## Fuente
▼▼▼

Ella era su gran aliada y soporte. “Como dominaba muy bien las cuentas, pese a que tenía solo tercer grado, a la hora de hacer un engranaje para las cosechadoras se encargaba de hacer los cálculos y cuando no podía resolverlos, agarraba un libro de matemáticas y los sacaba con gran facilidad. Nunca se equivocaba. Para descubrir el efecto de la fuerza centrífuga en las palas, sobre el que tenía un desconocimiento total, me ayudó a hacer las pruebas con una habilidad extraordinaria”, recuerda con emoción.
El primer helicóptero
Con su habilidad como tornero se dio cuenta de que podía hacer el motor para el helicóptero soñado. Quería ponerle un motor en V, pero como no le alcanzó la plata para comprarlo, tuvo que hacerlo de dos cilindros. “No tenía fuerza suficiente. Lo levantaba, despegaba y se quedaba ahí nomás”. El primer intento data de 1958. No sabía nada de pilotaje. Sin embargo, se las arregló. “Primero lo até a un árbol con una cadena y una pequeña soltura. Si se inclinaba, la pala no tocaba el suelo porque lo salvaba ese anclaje. Al principio giraba para un lado y para el otro. Seguí probando. Le puse un segundo motor más potente que me llevó mucho tiempo hacer. El cigüeñal todavía lo tengo”. En 1963, se hizo un gran festejo por el centenario de Saladillo. “De prepo, mis amigos llevaron mi máquina y la expusieron en la plaza principal”.

▲▲▲

## Listado aportado
▼▼▼

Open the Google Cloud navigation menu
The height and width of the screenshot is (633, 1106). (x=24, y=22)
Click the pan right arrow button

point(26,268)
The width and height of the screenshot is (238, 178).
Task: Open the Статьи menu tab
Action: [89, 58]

▲▲▲
▼▼▼

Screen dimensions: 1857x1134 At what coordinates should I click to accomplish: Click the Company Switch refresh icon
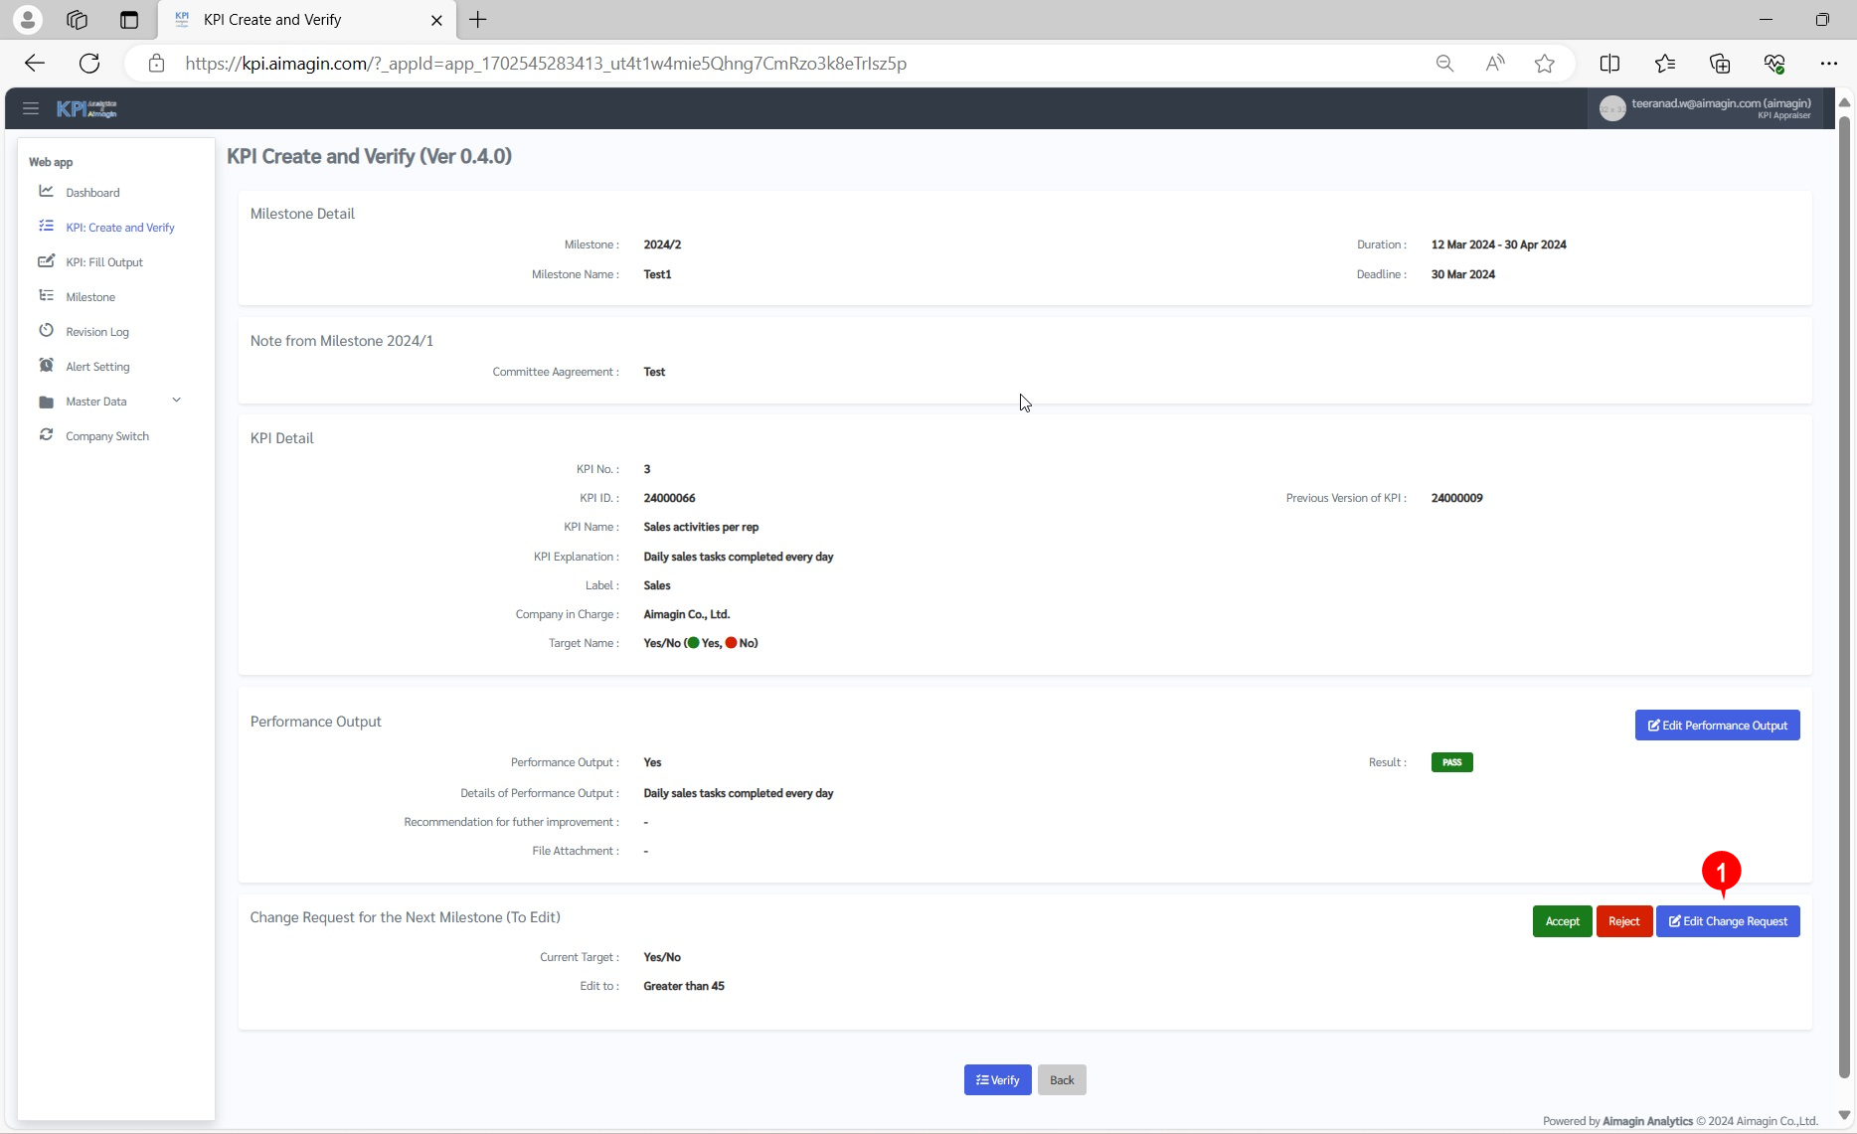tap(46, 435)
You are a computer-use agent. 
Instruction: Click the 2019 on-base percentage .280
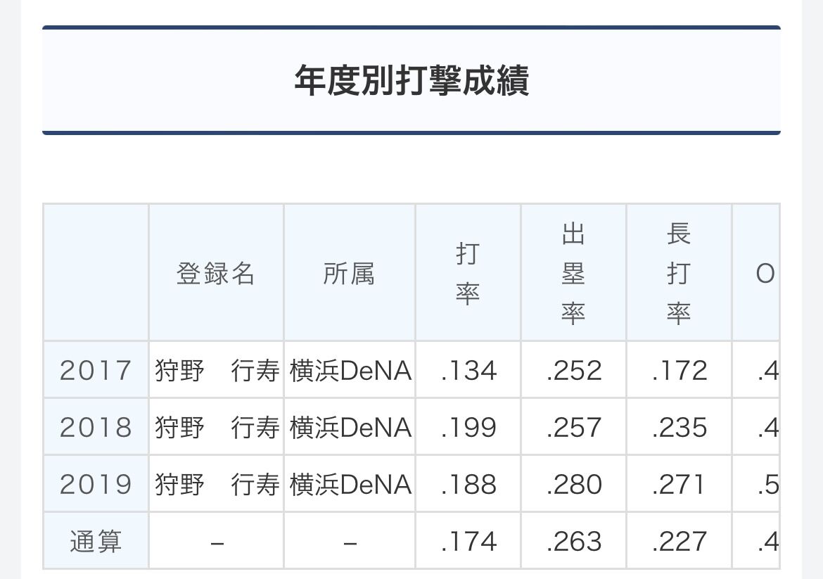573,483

▲▲▲
▼▼▼

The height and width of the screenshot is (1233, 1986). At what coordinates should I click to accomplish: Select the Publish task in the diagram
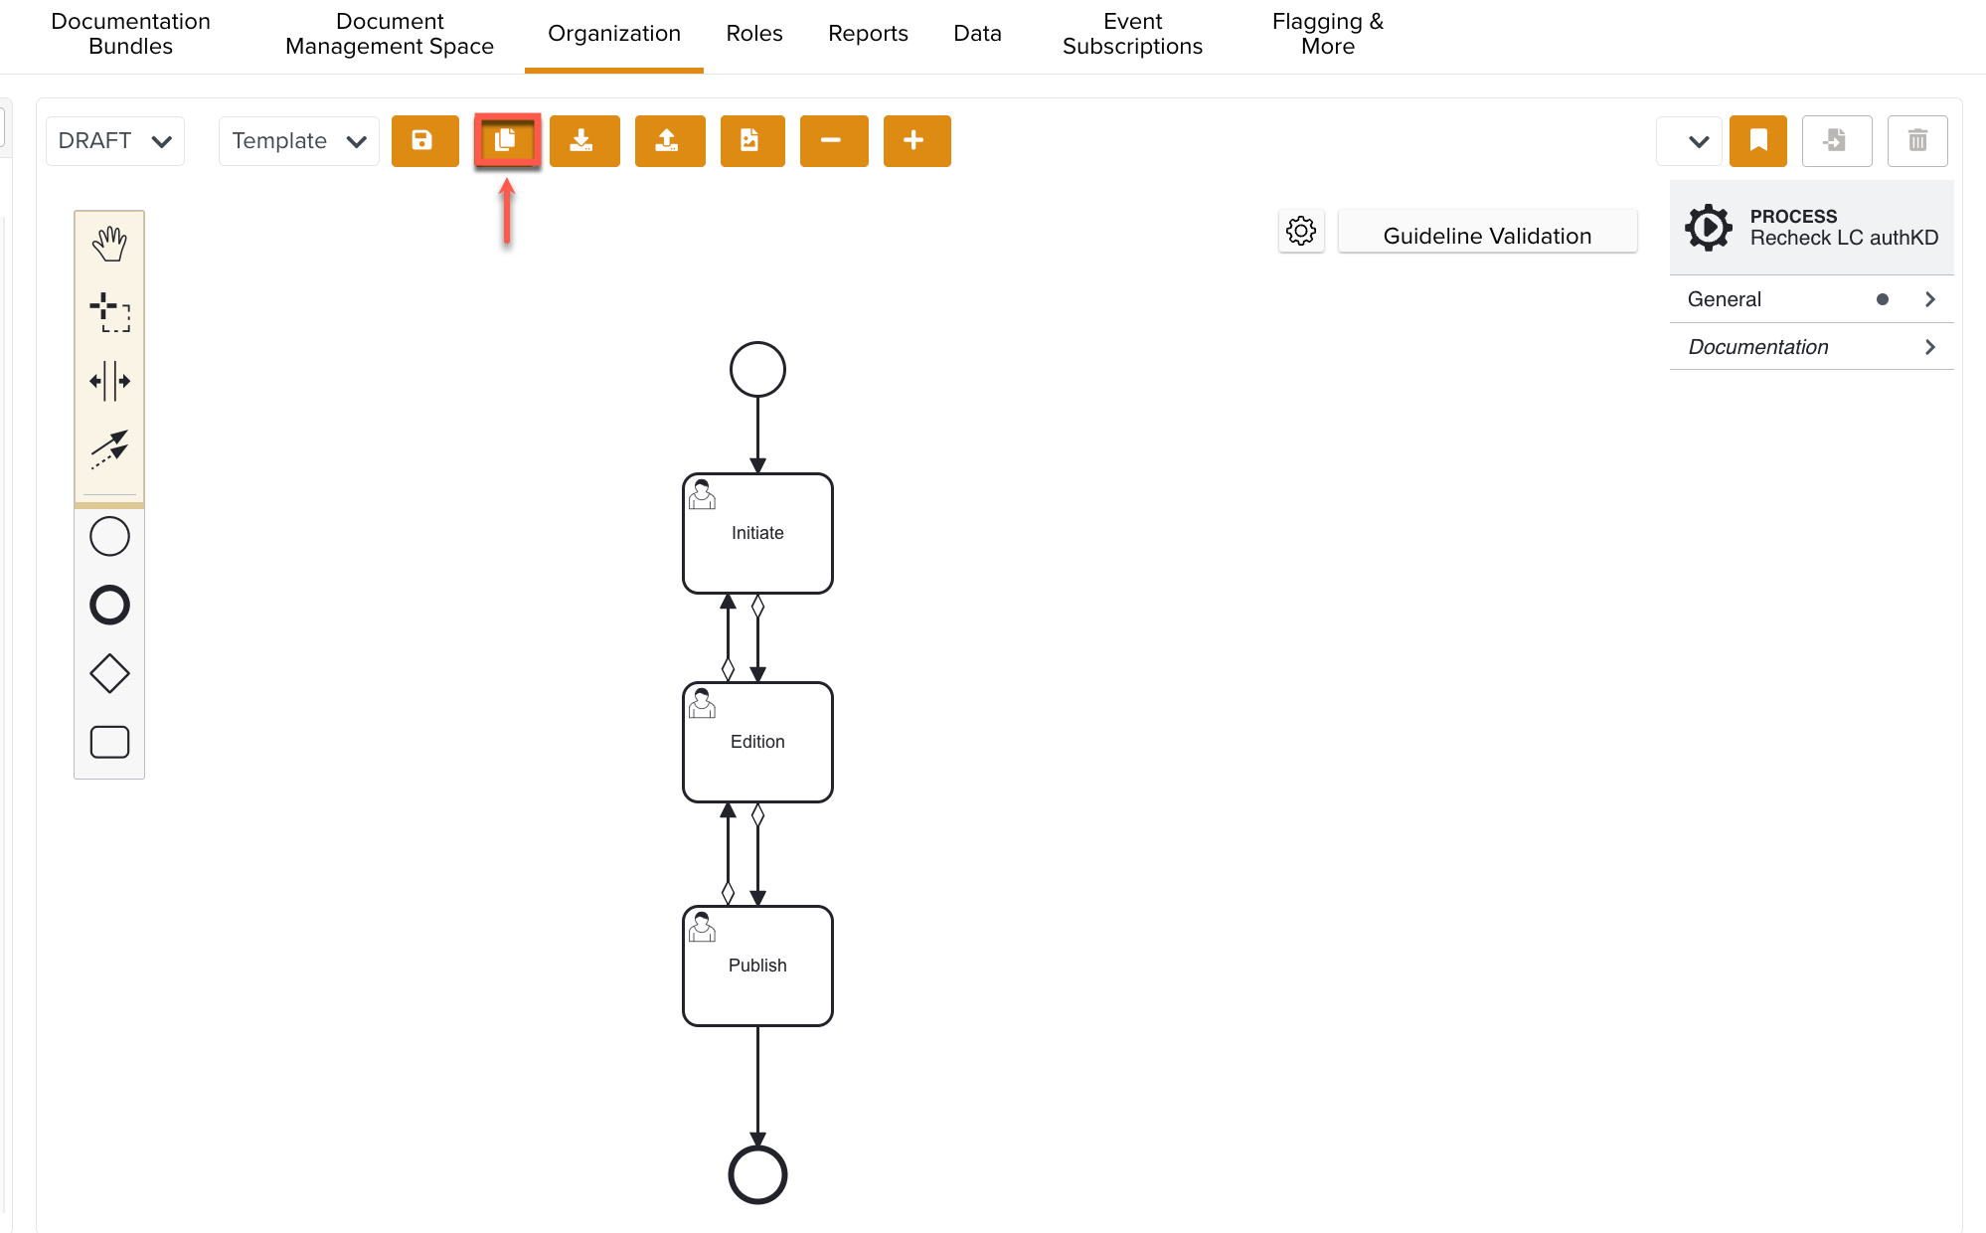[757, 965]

▲▲▲

## Consigna A
Reproduce textualmente el fragmento de la fuente que empieza en "Ella era su" y termina en "recuerda con emoción.".
## Consigna B
Escribe la continuación del relato sobre el primer helicóptero a partir de su última oración.
El listado procede de otra fuente.

## Respuesta esperada A
Ella era su gran aliada y soporte. “Como dominaba muy bien las cuentas, pese a que tenía solo tercer grado, a la hora de hacer un engranaje para las cosechadoras se encargaba de hacer los cálculos y cuando no podía resolverlos, agarraba un libro de matemáticas y los sacaba con gran facilidad. Nunca se equivocaba. Para descubrir el efecto de la fuerza centrífuga en las palas, sobre el que tenía un desconocimiento total, me ayudó a hacer las pruebas con una habilidad extraordinaria”, recuerda con emoción.

## Respuesta esperada B
En ese entonces, habían llegado al país los primeros helicópteros Sikorsky 51, en los que Cicaré se había inspirado al verlos en aquella revista. Tuvo ocasión de viajar a la Capital y revisarlos de cerca. “Fue una experiencia enorme y saqué muchas conclusiones para mis futuras creaciones”. Así nació el segundo. “Se hizo un festival en Polvareda para recaudar fondos para que pudiera construirlo. Voló muy bien, tenía un sistema de comando distinto. Un amigo filmó el vuelo de exhibición que hice ese día y le llevó la película al presidente Arturo Illia. La vio y le dijo que quería conocerme. Fuimos a la quinta de Olivos a visitarlo. Me presentó al presidente de la Fábrica Militar de Aviones, de Córdoba, quien hizo que lo lleváramos a la provincia, donde empezamos a testearlo en sus bancos de prueba. Había una posibilidad bárbara de construirlo en serie. Pero cayó el gobierno constitucional y se terminó todo”, dice con amargura.
Una vez afincado en Saladillo, donde se casó, tuvo tres hijos y puso su taller, Cicaré construyó 14 prototipos. El Nº 3 lleva un motor Ford Falcon; luego, hizo el primer ultraliviano; el Nº 6, Angel, se fabrica en Italia; y el Nº 13 es el simulador que utiliza el Ejército Argentino, inspirado en la forma en que ataba el Nº 1 para aprender a volar. Ah, en sus ratos de ocio fabrica cortadoras de pasto de su invención. Un genio anda suelto.